Why not write the consumer into the campaign? Of course, this is what ‘Great Brands’ do. In our connected and converged age, great brands ensure their audience feels the noise by making them the centerpiece of the campaign moment. Great brands acknowledge that it is the contribution, energy and participation of the audience that defines the advertising, so making it a moment full of both noise and feeling. Campaigns that embrace the zeitgeist are campaigns that invite consumers to play their part. Great brands put consumers not just in control but ‘in character’.

Bud Light’s 2014 Super Bowl spot, ‘Ian Up For Whatever’ is a perfect example of a brand putting ‘The Consumer’ in character, of literally writing them into the campaign. The ad might center on Ian Rappaport, but we enjoy his adventures vicariously, our delight in watching turning the third person narrative into a first person experience.

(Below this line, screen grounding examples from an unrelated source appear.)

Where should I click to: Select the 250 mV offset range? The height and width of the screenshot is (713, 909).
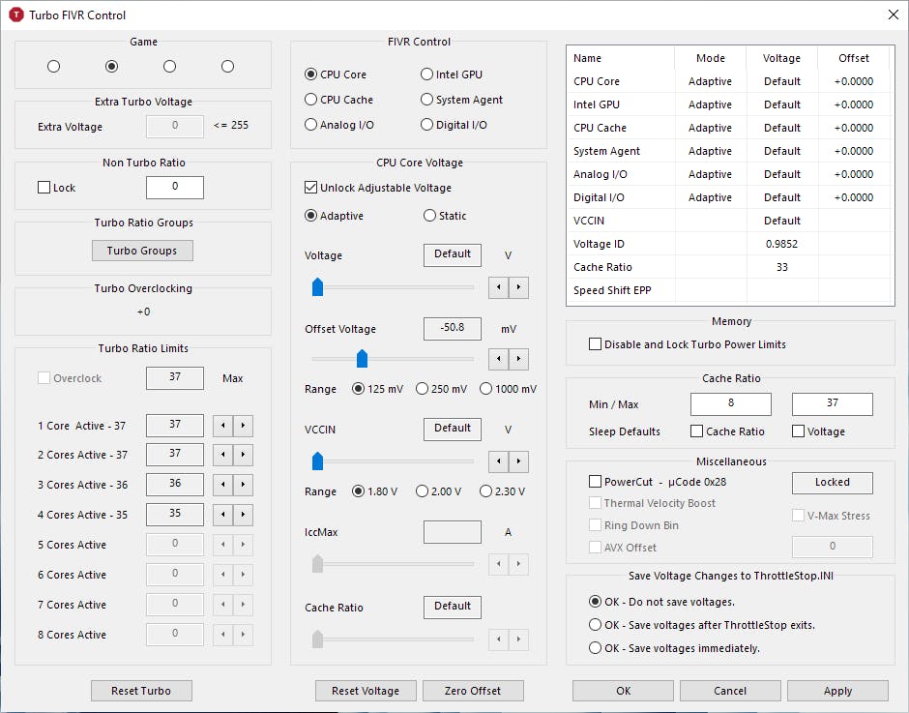point(422,389)
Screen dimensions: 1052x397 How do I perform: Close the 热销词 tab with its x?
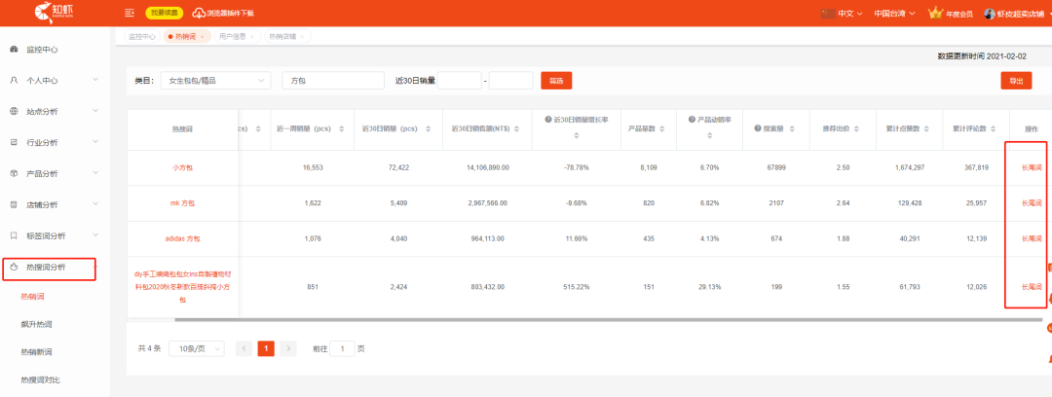pos(202,36)
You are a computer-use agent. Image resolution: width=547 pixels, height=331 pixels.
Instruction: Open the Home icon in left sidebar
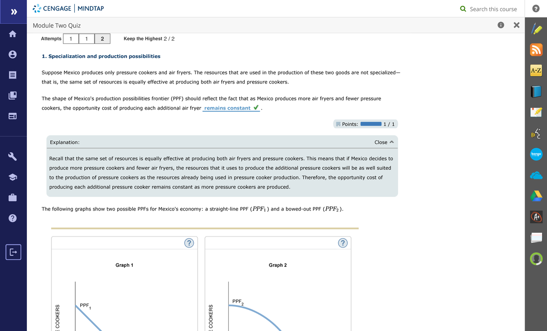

The Heist, Zombie Run and Tough Mudder are recent additions to this burgeoning cultural trend in “first person/in character/’gamefied’ experiences. We now live in an age where we can hire zombies to chase us, and pay for the pleasure of tackling obstacle courses that electrocute us, while giving us permission to get as muddy as 5 year olds.

These very physical experiences reflect what has already taken place online, of the shift from ‘passive observer to active participant’.

Culturally, significantly, we’re moving more and more from ‘See it’ to ‘Live it’, meaning the designing of ad campaigns has become the designing of human experiences, of brands creating something for us all to live through.

Once upon a time, advertising campaigns were all about visibility. They were messages piped to us through static media channels. A big poster on a big flat poster site. 2D, unmoving, changing every 2 weeks. There was a time when poster sites couldn’t change image in the blink of an eye, and that change could not be prompted by, say, the Sun coming out or the Sun coming out or the passing of a plane overhead. In our analogue past, ‘media’ was rather unremarkable and ‘The Campaign’ was obvious in intent, on the nose in message, all elements quite literal and clearly visible.

We’ve moved from using media that makes the brand message ‘Visible & Literal’ to something that is much more ‘Staged & Revelatory’. 21st century advertising isn’t simply about the stuff that comes at you head on. It’s about the stuff that comes at you from the side, wraps round you, that creates a narrative context in which you have a role, with a desired emotion being all part of the plan.

Great brands are becoming cultural architects, their advertising becoming as much about the stuff you can’t see, constructs of ‘invisible design’, about the deliberate crafting of character-based first-person experiences.

Great men, great design, great bands, great brands, great experiences; none of these things happens by chance. In each case, our zeit invites it. But in making it so, we all have our parts to play.